Pixel coordinate grounding data

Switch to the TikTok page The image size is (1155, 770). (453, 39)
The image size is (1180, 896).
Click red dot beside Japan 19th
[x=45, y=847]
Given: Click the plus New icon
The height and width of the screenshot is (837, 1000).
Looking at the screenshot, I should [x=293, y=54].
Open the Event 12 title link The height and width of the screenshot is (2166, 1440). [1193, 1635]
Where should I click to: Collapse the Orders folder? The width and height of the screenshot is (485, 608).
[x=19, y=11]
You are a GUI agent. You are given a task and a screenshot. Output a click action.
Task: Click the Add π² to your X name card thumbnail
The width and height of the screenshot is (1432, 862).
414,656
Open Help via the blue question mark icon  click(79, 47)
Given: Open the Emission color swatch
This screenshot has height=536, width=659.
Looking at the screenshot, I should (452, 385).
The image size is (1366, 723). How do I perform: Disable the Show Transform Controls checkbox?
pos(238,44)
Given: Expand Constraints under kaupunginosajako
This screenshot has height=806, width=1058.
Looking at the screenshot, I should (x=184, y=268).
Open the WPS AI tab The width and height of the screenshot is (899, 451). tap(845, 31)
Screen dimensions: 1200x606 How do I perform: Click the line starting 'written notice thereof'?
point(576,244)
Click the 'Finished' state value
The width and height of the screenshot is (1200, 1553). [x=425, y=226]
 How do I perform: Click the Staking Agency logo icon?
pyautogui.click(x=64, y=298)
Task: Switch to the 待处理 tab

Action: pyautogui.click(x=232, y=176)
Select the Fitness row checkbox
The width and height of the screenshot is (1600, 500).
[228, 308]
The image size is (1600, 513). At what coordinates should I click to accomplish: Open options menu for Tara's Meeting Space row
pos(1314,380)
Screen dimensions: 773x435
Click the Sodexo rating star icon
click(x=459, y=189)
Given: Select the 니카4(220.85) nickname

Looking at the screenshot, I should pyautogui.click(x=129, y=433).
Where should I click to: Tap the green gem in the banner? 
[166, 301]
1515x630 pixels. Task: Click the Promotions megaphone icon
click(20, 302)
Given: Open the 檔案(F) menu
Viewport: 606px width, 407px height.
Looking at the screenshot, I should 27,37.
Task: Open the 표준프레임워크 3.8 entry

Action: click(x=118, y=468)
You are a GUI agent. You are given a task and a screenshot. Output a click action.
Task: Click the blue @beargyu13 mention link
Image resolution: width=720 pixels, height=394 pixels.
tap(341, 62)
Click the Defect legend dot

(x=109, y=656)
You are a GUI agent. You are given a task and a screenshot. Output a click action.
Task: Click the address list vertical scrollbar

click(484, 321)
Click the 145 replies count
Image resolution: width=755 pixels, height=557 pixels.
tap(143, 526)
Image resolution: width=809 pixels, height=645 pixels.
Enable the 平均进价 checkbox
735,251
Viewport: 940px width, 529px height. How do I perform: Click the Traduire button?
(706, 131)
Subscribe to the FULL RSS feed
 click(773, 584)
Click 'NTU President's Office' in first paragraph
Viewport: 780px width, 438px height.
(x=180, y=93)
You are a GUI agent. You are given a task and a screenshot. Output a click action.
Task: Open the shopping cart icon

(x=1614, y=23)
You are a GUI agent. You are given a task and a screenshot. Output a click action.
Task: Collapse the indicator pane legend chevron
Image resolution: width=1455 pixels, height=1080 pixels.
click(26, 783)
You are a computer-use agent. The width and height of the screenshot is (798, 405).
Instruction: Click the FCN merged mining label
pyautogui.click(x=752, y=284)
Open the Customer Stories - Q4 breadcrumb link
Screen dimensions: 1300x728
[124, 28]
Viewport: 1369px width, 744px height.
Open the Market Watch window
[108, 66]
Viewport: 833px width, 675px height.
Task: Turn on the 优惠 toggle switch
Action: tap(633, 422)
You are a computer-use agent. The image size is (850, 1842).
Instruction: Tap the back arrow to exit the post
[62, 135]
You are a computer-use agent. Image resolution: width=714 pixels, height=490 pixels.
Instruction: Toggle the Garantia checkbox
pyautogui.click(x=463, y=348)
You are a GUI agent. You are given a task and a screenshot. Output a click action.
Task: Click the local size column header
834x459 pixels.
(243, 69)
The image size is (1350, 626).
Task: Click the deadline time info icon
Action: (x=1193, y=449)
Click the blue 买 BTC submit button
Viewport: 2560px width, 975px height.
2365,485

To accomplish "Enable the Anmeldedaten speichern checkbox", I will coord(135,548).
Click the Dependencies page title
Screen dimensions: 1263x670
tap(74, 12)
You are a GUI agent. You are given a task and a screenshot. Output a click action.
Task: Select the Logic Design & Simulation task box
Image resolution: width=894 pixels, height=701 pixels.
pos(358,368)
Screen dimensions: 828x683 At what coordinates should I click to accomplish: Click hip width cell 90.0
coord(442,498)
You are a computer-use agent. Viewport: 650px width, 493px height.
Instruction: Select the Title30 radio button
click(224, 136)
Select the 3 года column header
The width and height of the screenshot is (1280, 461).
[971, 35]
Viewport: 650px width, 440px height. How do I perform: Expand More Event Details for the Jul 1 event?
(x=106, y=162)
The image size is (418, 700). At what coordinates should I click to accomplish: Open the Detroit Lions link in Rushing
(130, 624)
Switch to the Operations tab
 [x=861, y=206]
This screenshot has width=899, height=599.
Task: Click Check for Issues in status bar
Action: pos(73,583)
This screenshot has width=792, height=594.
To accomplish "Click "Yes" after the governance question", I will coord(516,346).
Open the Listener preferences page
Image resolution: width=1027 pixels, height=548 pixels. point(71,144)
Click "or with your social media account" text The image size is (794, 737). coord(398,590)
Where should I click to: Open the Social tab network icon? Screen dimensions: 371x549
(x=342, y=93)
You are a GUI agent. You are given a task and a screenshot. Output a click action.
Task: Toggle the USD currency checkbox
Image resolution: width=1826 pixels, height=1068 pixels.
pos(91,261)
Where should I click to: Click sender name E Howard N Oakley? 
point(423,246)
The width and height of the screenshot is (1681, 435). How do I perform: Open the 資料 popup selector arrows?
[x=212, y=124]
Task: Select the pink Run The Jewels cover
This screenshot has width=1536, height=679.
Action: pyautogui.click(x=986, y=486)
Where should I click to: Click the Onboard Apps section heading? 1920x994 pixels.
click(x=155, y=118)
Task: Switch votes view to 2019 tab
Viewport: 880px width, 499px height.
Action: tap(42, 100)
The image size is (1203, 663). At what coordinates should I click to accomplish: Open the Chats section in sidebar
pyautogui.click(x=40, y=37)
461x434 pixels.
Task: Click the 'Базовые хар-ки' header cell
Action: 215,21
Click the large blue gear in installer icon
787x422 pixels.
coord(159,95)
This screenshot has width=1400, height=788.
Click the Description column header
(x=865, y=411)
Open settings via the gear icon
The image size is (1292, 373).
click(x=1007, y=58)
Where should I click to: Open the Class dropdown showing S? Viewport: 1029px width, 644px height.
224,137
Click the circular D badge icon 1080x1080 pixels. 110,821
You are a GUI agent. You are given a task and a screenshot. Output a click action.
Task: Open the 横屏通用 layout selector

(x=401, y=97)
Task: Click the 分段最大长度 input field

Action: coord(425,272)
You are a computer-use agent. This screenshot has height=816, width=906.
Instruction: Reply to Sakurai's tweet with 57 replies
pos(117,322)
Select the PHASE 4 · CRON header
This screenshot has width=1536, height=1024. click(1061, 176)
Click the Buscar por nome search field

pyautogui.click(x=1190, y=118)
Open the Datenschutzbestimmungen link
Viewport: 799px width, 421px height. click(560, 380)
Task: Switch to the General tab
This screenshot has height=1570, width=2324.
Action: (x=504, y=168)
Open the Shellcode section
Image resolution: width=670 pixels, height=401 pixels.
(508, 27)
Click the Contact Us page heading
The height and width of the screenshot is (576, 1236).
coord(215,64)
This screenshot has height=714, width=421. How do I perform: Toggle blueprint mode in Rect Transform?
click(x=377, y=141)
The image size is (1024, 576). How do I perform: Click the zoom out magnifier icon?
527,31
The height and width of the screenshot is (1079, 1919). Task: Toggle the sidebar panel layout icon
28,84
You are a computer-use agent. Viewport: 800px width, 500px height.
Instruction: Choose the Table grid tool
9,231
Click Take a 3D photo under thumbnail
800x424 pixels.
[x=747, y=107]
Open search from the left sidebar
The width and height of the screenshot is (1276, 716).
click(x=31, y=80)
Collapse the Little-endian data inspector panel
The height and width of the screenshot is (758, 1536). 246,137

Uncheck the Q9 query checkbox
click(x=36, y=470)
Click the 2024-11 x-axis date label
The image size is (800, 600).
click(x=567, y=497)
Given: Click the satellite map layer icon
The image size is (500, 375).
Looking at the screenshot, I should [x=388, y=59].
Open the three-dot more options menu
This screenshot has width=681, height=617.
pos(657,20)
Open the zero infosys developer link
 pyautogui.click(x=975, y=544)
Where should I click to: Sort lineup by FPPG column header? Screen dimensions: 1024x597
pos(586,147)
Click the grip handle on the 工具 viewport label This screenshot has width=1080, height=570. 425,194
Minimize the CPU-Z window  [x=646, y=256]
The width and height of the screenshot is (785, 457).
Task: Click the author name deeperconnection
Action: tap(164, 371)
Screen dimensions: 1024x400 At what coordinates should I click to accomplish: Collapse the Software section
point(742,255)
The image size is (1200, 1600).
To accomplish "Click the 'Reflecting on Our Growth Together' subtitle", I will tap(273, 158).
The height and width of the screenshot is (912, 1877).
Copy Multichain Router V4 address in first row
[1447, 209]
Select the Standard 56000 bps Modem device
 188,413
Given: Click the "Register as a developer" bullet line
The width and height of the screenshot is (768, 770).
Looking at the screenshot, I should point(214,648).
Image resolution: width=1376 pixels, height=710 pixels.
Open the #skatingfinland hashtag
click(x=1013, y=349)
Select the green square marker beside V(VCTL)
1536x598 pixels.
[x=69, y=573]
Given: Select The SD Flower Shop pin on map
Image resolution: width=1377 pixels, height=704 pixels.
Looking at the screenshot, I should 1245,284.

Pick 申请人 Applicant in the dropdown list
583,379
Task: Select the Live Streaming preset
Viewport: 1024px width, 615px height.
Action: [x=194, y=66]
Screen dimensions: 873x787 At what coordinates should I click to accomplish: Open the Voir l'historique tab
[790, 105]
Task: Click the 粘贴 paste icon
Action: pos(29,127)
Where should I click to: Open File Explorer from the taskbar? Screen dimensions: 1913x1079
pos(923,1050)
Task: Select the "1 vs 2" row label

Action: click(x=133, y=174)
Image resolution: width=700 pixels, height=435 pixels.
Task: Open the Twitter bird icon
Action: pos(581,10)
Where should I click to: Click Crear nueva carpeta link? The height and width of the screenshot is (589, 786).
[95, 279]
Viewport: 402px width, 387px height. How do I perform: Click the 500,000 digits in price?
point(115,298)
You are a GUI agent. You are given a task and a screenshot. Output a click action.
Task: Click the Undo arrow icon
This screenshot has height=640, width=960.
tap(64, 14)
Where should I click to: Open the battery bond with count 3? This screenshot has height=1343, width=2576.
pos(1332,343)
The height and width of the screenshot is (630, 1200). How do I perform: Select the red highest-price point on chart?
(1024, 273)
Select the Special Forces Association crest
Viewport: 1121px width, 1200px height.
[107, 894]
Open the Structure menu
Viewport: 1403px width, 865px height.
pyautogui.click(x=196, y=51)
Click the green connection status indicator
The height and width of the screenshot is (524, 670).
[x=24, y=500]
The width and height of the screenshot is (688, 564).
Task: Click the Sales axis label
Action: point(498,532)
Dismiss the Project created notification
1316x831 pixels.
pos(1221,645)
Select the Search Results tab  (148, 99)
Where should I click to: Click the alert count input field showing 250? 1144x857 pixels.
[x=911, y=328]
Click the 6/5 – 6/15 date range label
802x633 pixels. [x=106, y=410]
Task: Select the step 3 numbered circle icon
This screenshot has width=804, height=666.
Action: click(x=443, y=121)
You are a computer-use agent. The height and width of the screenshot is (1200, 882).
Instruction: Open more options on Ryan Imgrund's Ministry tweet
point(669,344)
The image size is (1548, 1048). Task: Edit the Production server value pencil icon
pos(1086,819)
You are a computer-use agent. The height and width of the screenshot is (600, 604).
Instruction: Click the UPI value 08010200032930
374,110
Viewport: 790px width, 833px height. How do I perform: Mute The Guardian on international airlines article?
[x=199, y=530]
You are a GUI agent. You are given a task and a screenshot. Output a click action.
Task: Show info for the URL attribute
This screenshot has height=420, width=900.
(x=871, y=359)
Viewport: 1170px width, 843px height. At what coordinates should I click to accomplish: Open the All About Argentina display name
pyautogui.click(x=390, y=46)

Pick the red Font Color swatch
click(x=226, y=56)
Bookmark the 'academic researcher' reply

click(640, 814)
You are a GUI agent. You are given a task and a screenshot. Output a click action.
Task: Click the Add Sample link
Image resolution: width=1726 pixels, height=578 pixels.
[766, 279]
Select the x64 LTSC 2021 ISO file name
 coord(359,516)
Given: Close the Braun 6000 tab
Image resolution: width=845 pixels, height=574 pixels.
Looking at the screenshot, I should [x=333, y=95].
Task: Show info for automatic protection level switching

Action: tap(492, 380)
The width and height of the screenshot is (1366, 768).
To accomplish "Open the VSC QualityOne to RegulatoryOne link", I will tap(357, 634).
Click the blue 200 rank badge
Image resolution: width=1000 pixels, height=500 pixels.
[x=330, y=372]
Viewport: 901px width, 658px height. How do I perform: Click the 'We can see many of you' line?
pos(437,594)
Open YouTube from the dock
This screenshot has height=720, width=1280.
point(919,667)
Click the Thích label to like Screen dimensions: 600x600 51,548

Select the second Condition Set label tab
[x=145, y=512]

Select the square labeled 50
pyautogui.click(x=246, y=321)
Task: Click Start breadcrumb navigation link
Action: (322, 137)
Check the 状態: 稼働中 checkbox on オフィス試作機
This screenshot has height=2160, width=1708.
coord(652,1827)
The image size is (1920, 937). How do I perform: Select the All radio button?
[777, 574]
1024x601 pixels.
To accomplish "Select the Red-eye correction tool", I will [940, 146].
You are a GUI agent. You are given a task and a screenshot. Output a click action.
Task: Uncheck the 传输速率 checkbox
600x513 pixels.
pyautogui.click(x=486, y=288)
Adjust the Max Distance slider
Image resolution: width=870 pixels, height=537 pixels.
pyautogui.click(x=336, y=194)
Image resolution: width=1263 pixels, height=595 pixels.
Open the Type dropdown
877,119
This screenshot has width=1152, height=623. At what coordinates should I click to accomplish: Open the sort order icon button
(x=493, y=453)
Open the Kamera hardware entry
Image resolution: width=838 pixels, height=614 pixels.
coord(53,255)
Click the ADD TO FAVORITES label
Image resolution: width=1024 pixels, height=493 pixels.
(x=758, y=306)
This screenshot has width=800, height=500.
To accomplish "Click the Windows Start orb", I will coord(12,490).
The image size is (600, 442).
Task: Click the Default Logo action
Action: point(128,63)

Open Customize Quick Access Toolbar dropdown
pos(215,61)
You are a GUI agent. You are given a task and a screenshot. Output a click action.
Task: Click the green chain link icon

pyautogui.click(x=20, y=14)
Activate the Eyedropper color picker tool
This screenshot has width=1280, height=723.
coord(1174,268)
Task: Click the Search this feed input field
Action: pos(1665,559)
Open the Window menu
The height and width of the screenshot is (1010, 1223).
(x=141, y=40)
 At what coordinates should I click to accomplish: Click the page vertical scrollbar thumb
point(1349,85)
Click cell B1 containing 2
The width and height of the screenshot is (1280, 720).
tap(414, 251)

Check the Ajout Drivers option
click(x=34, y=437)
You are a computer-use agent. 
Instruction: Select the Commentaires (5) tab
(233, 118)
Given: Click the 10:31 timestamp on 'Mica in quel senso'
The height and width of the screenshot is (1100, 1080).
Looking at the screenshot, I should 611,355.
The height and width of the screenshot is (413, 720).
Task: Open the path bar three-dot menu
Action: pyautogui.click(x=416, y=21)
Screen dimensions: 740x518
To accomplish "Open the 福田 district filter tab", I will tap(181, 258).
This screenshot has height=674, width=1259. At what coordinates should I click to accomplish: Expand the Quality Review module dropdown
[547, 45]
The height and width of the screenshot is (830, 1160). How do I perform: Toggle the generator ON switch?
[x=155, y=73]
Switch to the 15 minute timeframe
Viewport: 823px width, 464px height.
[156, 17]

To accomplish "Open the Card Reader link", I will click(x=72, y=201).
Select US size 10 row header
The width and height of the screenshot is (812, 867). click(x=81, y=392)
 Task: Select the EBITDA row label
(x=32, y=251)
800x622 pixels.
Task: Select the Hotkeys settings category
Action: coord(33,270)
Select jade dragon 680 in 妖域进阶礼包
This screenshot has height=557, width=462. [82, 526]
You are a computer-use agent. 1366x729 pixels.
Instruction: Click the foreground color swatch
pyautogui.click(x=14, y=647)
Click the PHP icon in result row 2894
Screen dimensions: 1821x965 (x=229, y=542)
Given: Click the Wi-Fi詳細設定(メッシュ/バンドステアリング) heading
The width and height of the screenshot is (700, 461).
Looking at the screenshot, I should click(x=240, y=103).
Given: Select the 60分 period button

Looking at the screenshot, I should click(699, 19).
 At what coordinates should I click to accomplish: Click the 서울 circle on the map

### Problem details
Match on "computer" and report each line of the data above that has it.

### Answer section
You are a computer-use agent. The width and height of the screenshot is (798, 405).
You are a computer-use agent. The image size is (850, 1842).
You are a computer-use agent. Image resolution: width=714 pixels, height=490 pixels.
You are a computer-use agent. Viewport: 650px width, 493px height.
You are a computer-use agent. This screenshot has height=816, width=906.
You are a computer-use agent. Viewport: 800px width, 500px height.
You are a computer-use agent. The height and width of the screenshot is (1200, 882).
You are a computer-use agent. The height and width of the screenshot is (600, 604).
You are a computer-use agent. 
You are a computer-use agent. 1366x729 pixels.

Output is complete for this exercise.